Investment advisor holdings: $17.4 billion (161,909 coins BTC), almost twice that of hedge funds ($9 billion)

Institutional holdings account for only 25% of the total shares of Bitcoin ETF, while the remaining 75% are held by retail investors.

Core Institution Dynamics

1. Brevan Howard Capital Management

Become the largest institutional Bitcoin ETF shareholder

In the second quarter, increased holdings of iShares Bitcoin Trust (IBIT) by 71% to 37.5 million shares, valued at $2.3 billion.

2. Harvard Management Company

The first entry into Bitcoin ETF, holding a value of 117 million USD in IBIT.

BTC configuration is on par with its largest US stock holdings (Microsoft $310 million, Amazon $235 million).

The value of BTC holdings exceeds that of its gold ETF (SPDR Gold Trust) holdings by 102 million USD.

Holdings Changes by Category

Investment Advisor: Added 37,156 BTC, Holdings reached 161,909 BTC

Brokerage: Holdings valued at 4.3 billion USD, newly added 13,911 BTC

Bank: Holdings value of 655 million USD, added 2,476 BTC

Retirement Fund: Holdings remain at 10.7 million USD, being one of the few categories that have not increased their positions.

Market Significance and Trends

1. Professional Asset Allocation Acceleration

The investment advisor’s $17.4 billion allocation exceeds that of hedge funds, brokerages, and holding companies combined.

Show that Bitcoin is being incorporated into the long-term asset allocation framework.

2. Retail remains the main force

Institutions account for only 25% of the total ETF share, while retail investors still drive the majority of capital inflows.

It indicates that the appeal of BTC ETF to retail investors remains strong in terms of popularity and accessibility.
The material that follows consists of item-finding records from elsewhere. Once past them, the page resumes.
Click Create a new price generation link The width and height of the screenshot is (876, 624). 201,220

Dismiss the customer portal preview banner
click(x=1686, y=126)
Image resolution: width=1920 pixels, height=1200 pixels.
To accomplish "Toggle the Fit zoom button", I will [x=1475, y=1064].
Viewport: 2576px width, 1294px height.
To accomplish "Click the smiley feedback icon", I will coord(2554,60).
3. Institutional Branding Effect

The entry of well-known institutions such as Harvard Fund and Brevan Howard will further enhance the legitimacy of Bitcoin as an asset and boost market confidence.

Conclusion

In the second quarter, institutional Bitcoin ETF holdings surged to $33.6 billion, marking a significant acceleration of Bitcoin’s entry into the professional asset management sector. Investment advisors are leading the increase, and the entry of traditional financial giants like the Harvard Fund further boosts market confidence. Although retail investors remain the main driving force, the long-term allocation trend of institutions may profoundly change Bitcoin’s market structure and price trends in the coming years.